The FracFocus disclosures for MIP 3H and 5H are provided in Tables ESI11–ESI16. The disclosures include 40 unique chemical additives, with 33 of them being organic chemicals and five of those being amenable to LC-ESI-MS analysis (glutaraldehyde, ADBAC, PEG, PPG, and guar gum).12 We first leveraged the high-resolution mass spectral acquisitions obtained for each water sample to screen for the disclosed HF additives, the HF additives included in our compound tuning and MRF experiments, and other priority HF additives and expected transformation products using previously described techniques.35 We detected four of the disclosed additives in at least one of the water samples collected from MIP 3H or 5H: glutaraldehyde, and homologues of ADBAC, PEG, and PPG. We did not detect guar gum, likely due to its ready biodegradability.41 We also did not detect 2-acrylamido-2-methylpropanesulfonic acid, but it was not explicitly included in the HFF mixture; we included it in the analysis because it was a suspected transformation product of disclosed polymers used in the HFF.

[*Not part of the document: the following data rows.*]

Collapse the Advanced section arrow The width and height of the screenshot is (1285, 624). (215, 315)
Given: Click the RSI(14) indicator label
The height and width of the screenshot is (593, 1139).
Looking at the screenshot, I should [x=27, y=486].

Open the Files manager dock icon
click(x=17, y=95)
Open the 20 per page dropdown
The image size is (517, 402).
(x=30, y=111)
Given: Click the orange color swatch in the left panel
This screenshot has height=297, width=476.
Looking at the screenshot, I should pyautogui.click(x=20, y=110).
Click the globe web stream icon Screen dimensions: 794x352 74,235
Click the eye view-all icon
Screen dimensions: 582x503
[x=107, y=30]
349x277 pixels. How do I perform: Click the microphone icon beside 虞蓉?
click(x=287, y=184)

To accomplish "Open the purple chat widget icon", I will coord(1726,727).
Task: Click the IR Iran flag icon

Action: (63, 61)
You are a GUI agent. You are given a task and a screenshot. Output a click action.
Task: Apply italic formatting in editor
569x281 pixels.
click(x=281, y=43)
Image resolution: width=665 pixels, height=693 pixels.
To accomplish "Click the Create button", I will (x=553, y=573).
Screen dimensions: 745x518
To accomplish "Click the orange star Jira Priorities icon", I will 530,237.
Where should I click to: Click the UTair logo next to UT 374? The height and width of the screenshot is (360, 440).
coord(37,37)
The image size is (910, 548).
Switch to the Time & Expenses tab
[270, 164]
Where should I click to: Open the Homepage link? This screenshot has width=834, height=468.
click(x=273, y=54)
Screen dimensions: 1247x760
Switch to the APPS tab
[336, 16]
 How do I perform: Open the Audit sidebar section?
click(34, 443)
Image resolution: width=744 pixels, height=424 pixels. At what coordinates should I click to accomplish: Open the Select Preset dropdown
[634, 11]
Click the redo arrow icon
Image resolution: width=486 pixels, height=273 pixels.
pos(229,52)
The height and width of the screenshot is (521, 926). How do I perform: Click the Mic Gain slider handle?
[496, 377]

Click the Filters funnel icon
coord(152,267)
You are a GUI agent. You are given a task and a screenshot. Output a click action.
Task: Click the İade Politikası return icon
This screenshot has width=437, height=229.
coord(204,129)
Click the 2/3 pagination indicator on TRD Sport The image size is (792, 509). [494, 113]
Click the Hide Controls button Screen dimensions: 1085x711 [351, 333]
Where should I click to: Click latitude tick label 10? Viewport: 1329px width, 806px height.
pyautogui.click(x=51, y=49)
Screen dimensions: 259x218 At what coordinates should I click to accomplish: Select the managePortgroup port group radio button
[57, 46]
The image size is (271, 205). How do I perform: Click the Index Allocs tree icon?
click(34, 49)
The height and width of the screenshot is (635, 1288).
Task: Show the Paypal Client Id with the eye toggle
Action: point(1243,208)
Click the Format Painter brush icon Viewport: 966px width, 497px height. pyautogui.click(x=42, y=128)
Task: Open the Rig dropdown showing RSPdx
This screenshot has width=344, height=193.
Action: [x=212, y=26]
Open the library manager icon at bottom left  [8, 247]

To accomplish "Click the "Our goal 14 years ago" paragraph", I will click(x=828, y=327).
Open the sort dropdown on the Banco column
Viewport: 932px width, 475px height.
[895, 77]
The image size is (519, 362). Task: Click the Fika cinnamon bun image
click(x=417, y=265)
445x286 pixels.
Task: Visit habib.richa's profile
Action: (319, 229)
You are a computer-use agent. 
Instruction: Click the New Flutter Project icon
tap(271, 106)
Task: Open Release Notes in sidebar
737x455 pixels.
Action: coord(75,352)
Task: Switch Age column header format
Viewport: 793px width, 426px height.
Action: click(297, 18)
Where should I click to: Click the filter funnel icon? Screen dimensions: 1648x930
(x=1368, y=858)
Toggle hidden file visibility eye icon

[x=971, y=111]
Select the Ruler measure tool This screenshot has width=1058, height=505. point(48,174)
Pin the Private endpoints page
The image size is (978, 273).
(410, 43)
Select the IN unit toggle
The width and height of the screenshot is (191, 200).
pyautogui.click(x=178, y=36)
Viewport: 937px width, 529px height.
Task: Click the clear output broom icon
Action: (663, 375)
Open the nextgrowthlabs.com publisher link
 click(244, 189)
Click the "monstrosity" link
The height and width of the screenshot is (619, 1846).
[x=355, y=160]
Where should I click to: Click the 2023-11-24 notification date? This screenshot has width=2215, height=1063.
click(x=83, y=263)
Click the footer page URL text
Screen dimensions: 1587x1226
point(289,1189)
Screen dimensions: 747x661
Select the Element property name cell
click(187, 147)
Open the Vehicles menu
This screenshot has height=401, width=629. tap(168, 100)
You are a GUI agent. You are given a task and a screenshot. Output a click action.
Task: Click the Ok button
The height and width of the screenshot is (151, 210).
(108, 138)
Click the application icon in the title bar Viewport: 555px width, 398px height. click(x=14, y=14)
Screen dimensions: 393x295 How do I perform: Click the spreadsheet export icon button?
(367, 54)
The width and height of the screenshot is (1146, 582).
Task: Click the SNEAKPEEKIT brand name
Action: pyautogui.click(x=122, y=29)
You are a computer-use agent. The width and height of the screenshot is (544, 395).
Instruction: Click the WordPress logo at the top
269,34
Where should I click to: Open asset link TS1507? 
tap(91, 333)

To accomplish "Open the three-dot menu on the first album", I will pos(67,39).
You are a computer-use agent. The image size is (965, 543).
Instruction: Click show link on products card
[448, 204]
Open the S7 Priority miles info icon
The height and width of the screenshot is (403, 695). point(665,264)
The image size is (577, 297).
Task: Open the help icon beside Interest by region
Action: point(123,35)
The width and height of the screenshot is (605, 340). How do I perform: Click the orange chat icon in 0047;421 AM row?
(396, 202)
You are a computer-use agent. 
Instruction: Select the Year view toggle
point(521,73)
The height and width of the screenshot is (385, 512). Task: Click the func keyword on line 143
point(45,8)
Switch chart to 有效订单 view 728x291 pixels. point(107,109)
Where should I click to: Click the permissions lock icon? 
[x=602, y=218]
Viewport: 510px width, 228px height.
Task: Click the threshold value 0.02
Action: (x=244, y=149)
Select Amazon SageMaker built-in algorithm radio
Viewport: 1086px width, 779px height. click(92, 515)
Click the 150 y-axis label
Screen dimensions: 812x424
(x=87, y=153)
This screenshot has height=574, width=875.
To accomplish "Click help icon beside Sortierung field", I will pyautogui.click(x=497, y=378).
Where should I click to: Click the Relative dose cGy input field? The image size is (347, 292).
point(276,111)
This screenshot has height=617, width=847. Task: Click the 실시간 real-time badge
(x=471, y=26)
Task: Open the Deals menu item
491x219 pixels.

Glutaraldehyde, one of the most commonly used biocides,32,42 was disclosed in both wells, but we detected it only in HFF from well 3H ([M + H]+, RT 7.7 min, 1.82 ppm error). The absence of glutaraldehyde in the wastewaters is consistent with previous findings and attributable to its tendency to biodegrade and auto-polymerize.13,43 Similar to what was reported in a previous study, we observed a hydrated and sodiated adduct of a dimerized molecule of glutaraldehyde ([2M + H2O + Na]+, RT 10.4 min, 0.15 ppm error) in HFF 3H at an accurate mass (m/z) of 241.1048. The higher retention time indicates that this polymer is a product of an aldol condensation reaction, and not an artifact formed in the source.13 We also observed a trimer ([3M + H2O + Na]+, RT 11.9 min, 0.28 ppm error), further complicating our subsequent attempts of quantification. To properly quantify the total concentration of glutaraldehyde polymers, it has been suggested that derivatization with 2,4-dinitrophenylhydrazine is necessary.16 Analytical data supporting these observations is provided in Fig. ESI2.

We detected ADBAC, a commonly used antimicrobial surfactant,32,42 as ADBAC-C12 ([M]+, RT 18.0 min, −0.35 ppm error), ADBAC-C14 ([M]+, RT 19.9 min, −0.26 ppm error), and ADBAC-C16 ([M]+, RT 21.3 min, −0.49 ppm error) in both HFF samples with accurate masses (m/z) of 304.2998, 332.3311, and 360.3623, respectively. We also found ADBAC-C12 in all FW and PW samples, which will be discussed later with respect to quantification in detail. Trace levels of other ADBAC homologues were also detected sporadically among the water samples including the C6, C8, C10, and C18 homologues. A Kendrick mass analysis14,15 supporting these observations is provided in Table ESI17.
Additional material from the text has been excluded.